Written task 1
In the interview about carrying mail, what kind of dog followed the carrier on the route?
Written task 2
Repeat word for word the stretch of the mail-carrier interview from "DW: What kind" through "DW: Yeah, yeah.".

Excerpt provided
I really enjoyed carrying mail. I got to meet people out in the fresh air. Once, I had the opportunity to work inside, but I didn’t care about being inside: a clerk.
DW: Was it a walking route for most of the time, or did you drive?
HO: Walking route. When I first started we made two deliveries a day: the morning and afternoon. So then in 1951, they changed it so you only made one delivery a day. [At] that time we walked, so I can’t remember how long it was before we got a three-wheeled push thing… So, [I] delivered mail that way. Carried the mail, and they had relay boxes around you and you’d go a ways and then pick up some more mail and deliver that. And then they got, they had the jeeps, the mail trucks like they do now. So then, that worked sort of the same way, except you’d drive to the first stop and leave it there and make a loop. They called it loop; carry and loop. Stop there and loop around a street and come back and move the truck, do another loop [laughing].
In fact, I don’t know how many years, they had a dog. It used to follow me every day. He used to — it wasn’t my dog, or what — but he just used to follow me. Every day, he’d follow me around, follow me around/ He used to follow me when I started my route. He’d be waiting there; I think he just wanted company, I don’t know [laughing].
DW: What kind of dog was it? Was it a big one?
HO: It was a shepherd.
DW: Do you remember— you were always in the village [of Cooperstown], right? You weren’t really delivering out [Starting Track 8, 0:00] past the lines there?
HO: Mail?
DW: Yeah, yeah.
HO: No, we just delivered in the village. There [were] three carriers. We had three routes. One route was, they called it, an auxiliary. It was a six-hour route instead of an eight-hour route. … As time went on, [there were] more mail delivery spots. More mail needed to be delivered places, so then they had three routes: three walking routes. They had three rural mail carrier routes out of the Post Office.
DW: So, when you retire in 1980, do you kind of remember your last day at work, your last day mail carrying day?
HO: Well, I was just glad, in a way, that was going to be my last day. It was in the winter, too, so that was; I was sort of glad that— but the thing that I was going to miss was seeing all the people that I knew, you know. You got to know everybody on the route, and, you know, it was good to see people. You sort of, after that, you sort of lost that daily contact a lot of these people.

Source material
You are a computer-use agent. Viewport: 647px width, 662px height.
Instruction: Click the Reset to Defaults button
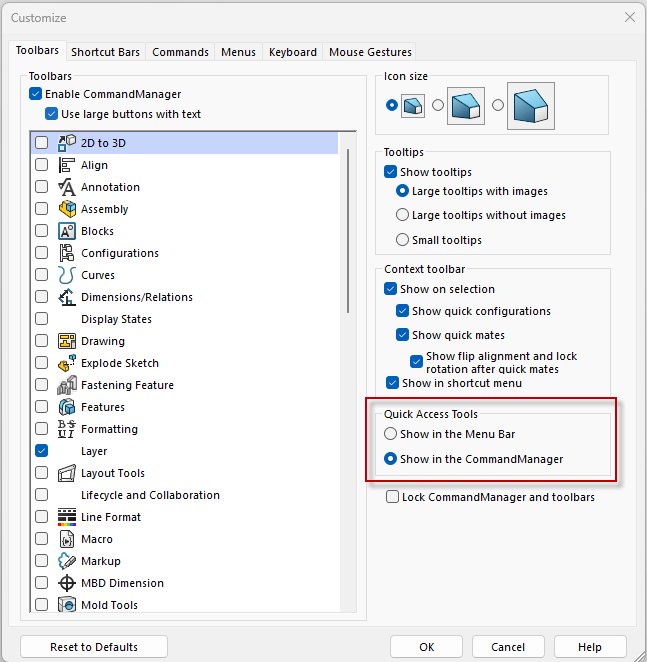(94, 647)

Final result 1
A shepherd.

Final result 2
DW: What kind of dog was it? Was it a big one?
HO: It was a shepherd.
DW: Do you remember— you were always in the village [of Cooperstown], right? You weren’t really delivering out [Starting Track 8, 0:00] past the lines there?
HO: Mail?
DW: Yeah, yeah.